Dans les pays capitalistes, si l’on ne considère pas les périodes de fascisme et de guerre, les conditions sont les suivantes : à l’intérieur du pays, le féodalisme n’existe plus, le régime est celui de la démocratie bourgeoise ; dans leurs rapports extérieurs, ces pays ne subissent pas d’oppression nationale, ils oppriment, au contraire, d’autres nations. Eu égard à ces particularités, éduquer les ouvriers et accumuler des forces au moyen d’une lutte légale de longue durée, et se préparer ainsi à renverser finalement le capitalisme sont les tâches du parti du prolétariat dans les pays capitalistes. Là, il s’agit de soutenir une longue lutte légale, de se servir de la tribune parlementaire, de recourir aux grèves économiques et politiques, d’organiser des syndicats et d’éduquer les ouvriers. Là, les formes d’organisation sont légales, les formes de la lutte non sanglantes (pas de recours à la guerre). Dans la question de la guerre le parti communiste lutte contre toute guerre impérialiste menée par son pays; si une telle guerre éclate, sa politique vise à la défaite du gouvernement réactionnaire de son propre pays. Il ne veut pas d’autre guerre que la guerre civile à laquelle il se prépare. Mais tant que la bourgeoisie n’est pas vraiment réduite à l’impuissance, tant que le prolétariat dans sa grande majorité n’est pas résolu à entreprendre l’insurrection armée et la guerre civile, tant que les masses paysannes n’en sont pas venues à aider volontairement le prolétariat, cette insurrection et cette guerre ne doivent pas être déclenchées. Et lorsqu’elles le sont, il faut commencer par occuper les villes et s’attaquer ensuite aux campagnes, et non le contraire. C’est ce qu’ont fait les partis communistes des pays capitalistes, c’est ce que confirme l’expérience de la Révolution d’Octobre en Russie. »

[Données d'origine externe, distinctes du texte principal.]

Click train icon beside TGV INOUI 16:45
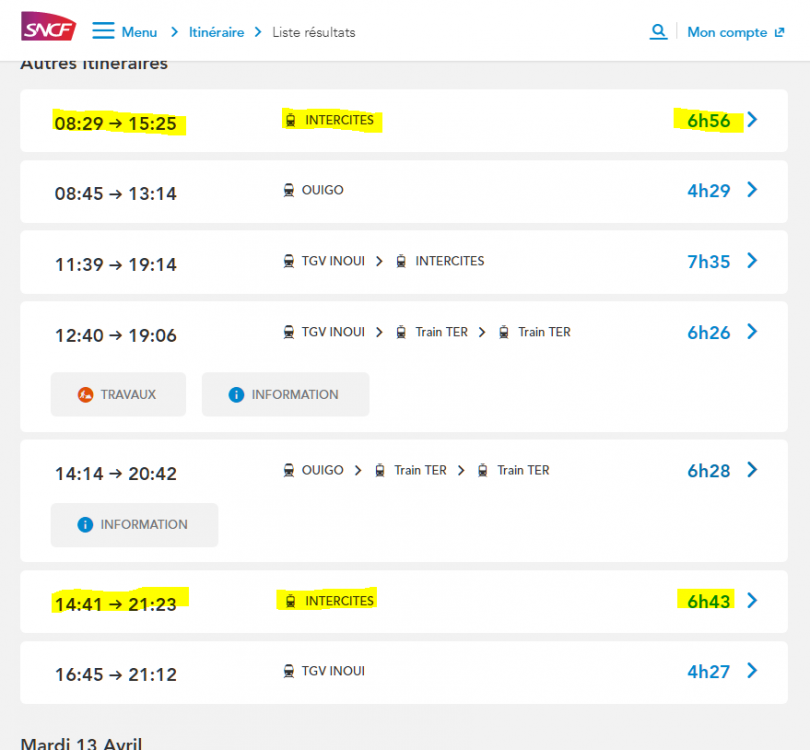 pos(289,671)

Mao, à l’attention des communistes des pays impérialistes, reprend donc la stratégie de l’insurrection développée par le Komintern : accumulation pacifique des forces pour préparer l’insurrection qui elle-même ouvrira la guerre civile. Mais Mao formule ceci en 1938. Le développement de l’expérience du MCI nous montre aujourd’hui l’importance trop grande donnée à la lutte légale et l’importance trop faible donnée au caractère prolongé et actif de la lutte illégale, armée et/ou semi-armée.
Même dans les pays où la résistance armée antifasciste dirigée par les communistes était forte, le processus n’a pas débouché sur la révolution prolétarienne. La « lutte légale de longue durée » a eu l’effet de raffermir la ligne de passage pacifique au socialisme. Et les armes de la résistance furent rendues à l’ennemi de classe. Suite à ces trahisons des Partis Communistes post-résistance armée antifasciste, la déviation révisionniste s’est accentuée. C’est une leçon très importante.
Répétons le, Lénine prévenait déjà :
« L’opportunisme n’est pas un effet du hasard, ni un péché, ni une bévue, ni la trahison d’individus isolés, mais le produit social de toute une époque historique. Cependant, tout le monde ne médite pas suffisamment sur la signification de cette vérité. L’opportunisme est le fruit de la légalité. »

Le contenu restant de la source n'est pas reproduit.